Catastrophes naturelles : le ministère de l'Ecologie peine à évaluer le rôle des changements climatiques

Un rapport ministériel tente d'évaluer une possible aggravation des dommages liés aux catastrophes naturelles compte tenu des changements climatiques. Le document pointe surtout deux aléas sensibles : les feux de forêt et le recul du trait de côte.

"Il n'existe pas à l'heure actuelle de preuves concrètes que le changement climatique ait influé sur les dommages causés par les catastrophes naturelles [en France] au cours des dernières décennies. [… Mais] les travaux prospectifs engagés par les scientifiques dans le domaine des sciences de la nature permettent de considérer que les évolutions à venir du climat ne seront pas sans effet sur un certain nombre d'aléas naturels". Telle est la principale conclusion d'une étude du Commissariat général au développement durable (CGDD) du ministère de l'Ecologie publiée le 23 mai. Ce travail, qui ne présente pas de chiffrage précis, a principalement une portée méthodologique et vise à "stimuler le débat et [à] appeler des commentaires et des critiques".
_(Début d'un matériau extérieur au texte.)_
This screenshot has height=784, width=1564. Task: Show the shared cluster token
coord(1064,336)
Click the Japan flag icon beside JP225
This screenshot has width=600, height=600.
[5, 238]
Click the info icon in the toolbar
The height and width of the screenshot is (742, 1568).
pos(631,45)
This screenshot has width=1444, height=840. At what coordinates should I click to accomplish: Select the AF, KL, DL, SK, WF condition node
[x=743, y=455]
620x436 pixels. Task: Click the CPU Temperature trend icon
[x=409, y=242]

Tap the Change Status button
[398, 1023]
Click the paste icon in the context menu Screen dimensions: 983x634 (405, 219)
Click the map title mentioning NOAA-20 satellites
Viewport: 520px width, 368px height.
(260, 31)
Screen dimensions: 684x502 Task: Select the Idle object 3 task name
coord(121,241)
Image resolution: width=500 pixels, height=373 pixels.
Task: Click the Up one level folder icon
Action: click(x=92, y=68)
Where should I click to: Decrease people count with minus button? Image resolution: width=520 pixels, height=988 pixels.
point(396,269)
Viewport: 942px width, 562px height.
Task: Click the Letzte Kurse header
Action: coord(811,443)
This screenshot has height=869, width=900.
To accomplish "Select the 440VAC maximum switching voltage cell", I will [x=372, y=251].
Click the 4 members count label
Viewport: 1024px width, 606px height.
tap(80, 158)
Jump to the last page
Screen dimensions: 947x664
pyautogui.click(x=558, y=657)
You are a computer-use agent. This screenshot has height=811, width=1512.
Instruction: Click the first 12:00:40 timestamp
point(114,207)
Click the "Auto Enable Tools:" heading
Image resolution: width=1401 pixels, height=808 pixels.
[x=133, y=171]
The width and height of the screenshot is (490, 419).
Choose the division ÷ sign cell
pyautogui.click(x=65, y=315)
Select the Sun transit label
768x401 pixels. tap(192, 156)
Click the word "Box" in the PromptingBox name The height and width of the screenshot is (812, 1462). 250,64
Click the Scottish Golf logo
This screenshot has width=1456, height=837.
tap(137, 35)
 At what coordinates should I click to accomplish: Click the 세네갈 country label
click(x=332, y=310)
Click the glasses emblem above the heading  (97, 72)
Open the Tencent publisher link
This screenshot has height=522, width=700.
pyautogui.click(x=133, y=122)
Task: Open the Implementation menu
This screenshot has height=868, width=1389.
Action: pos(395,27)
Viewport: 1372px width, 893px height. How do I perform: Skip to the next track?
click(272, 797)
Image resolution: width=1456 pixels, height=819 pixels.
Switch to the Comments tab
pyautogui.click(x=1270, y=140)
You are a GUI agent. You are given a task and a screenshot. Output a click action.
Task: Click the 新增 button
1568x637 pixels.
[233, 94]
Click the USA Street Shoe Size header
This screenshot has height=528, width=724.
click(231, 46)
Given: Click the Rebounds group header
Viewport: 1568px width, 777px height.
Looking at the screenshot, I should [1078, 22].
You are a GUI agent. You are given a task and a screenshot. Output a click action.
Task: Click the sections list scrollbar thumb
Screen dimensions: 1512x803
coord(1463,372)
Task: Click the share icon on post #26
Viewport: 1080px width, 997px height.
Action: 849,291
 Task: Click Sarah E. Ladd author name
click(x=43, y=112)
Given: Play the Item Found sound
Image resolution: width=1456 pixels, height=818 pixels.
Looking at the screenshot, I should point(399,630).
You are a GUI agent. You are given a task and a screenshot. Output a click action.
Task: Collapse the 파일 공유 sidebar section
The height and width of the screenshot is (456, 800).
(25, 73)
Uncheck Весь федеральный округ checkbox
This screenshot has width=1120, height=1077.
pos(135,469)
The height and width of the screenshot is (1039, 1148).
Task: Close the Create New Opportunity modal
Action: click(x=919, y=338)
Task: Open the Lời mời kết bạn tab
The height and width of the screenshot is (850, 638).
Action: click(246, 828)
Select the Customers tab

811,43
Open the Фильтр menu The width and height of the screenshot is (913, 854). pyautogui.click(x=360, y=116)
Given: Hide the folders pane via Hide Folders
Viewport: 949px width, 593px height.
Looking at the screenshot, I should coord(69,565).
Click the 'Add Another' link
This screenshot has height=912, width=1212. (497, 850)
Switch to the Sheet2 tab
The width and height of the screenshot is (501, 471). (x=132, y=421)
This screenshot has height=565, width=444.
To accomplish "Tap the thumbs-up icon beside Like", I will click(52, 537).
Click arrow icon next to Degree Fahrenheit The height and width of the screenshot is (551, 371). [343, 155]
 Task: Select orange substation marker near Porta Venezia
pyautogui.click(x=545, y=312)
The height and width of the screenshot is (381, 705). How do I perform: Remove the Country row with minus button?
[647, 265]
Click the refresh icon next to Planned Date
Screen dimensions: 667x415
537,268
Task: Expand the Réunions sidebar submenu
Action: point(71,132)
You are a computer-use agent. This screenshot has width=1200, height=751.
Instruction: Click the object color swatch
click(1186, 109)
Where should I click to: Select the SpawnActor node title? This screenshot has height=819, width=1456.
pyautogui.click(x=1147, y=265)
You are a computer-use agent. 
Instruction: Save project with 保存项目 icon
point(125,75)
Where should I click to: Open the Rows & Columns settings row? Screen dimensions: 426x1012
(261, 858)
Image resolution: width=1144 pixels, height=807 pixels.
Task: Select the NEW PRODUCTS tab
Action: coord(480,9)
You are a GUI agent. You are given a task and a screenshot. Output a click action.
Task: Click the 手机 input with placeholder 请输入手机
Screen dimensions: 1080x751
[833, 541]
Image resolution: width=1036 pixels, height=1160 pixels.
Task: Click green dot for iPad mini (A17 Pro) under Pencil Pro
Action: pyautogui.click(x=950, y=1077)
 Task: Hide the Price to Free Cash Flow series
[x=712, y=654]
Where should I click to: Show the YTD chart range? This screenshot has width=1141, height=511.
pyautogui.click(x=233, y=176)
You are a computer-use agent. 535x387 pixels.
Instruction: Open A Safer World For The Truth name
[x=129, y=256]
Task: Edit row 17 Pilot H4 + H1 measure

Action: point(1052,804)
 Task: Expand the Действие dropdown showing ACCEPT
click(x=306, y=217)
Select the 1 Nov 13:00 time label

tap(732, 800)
Le document, intitulé "Les déterminants du coût des catastrophes naturelles : le rôle du changement climatique en France", établit un bref état de l'art de l'économie des risques naturels et du changement climatique, pour donner des clés de lecture des événements passés et de comprendre les points critiques des prochaines décennies, explique le ministère de l'Ecologie.

De forts soupçons, mais pas de certitude

Sans grande surprise, le rapport confirme qu'"au cours des décennies passées, les pertes économiques associées aux événements catastrophiques naturels (climatiques ou non) ont connu une augmentation considérable". Même s'il pointe les difficultés du dénombrement des catastrophes, le document se base sur les données avancées par les réassureurs Munich Re et Swiss Re pour établir ce constat.

Néanmoins, "il existe de nombreux facteurs sociaux ou économiques qui modifient les conséquences des catastrophes naturelles. Il n'est donc pas certain qu'une augmentation du nombre de catastrophes naturelles dépassant un certain seuil de dommages soit significative d'une augmentation de la fréquence de ces événements naturels", avertit le CGDD. Parmi ces facteurs figurent, notamment, l'augmentation de la population exposée, la meilleure couverture des biens et des personnes par les assurances qui accroit les dommages indemnisés, le remplacement progressif de biens non vulnérables par des biens vulnérables ou encore la modification de l'environnement du fait des activités humaines.

Face à ces facteurs multiples, le CGDD estime qu'il n'est pas possible, à l'heure actuelle, de rattacher avec certitude la hausse constatée des dommages causés par les catastrophes naturelles aux changements climatiques.

Un exercice trop difficile

S'il est difficile d'évaluer les impacts passés des changements climatiques sur les catastrophes naturelles, le CGDD estime néanmoins que "les évolutions à venir du climat ne seront pas sans effet sur un certain nombre d'aléas naturels". "Dans l'ensemble, expliquent les auteurs, l'évolution générale devrait se situer entre la stagnation des régimes actuels et l'aggravation des aléas, en fréquence ou en intensité". Si le CGDD est si prudent, c'est surtout du fait de la sensibilité statistique des données étudiées aux catastrophes les plus importantes.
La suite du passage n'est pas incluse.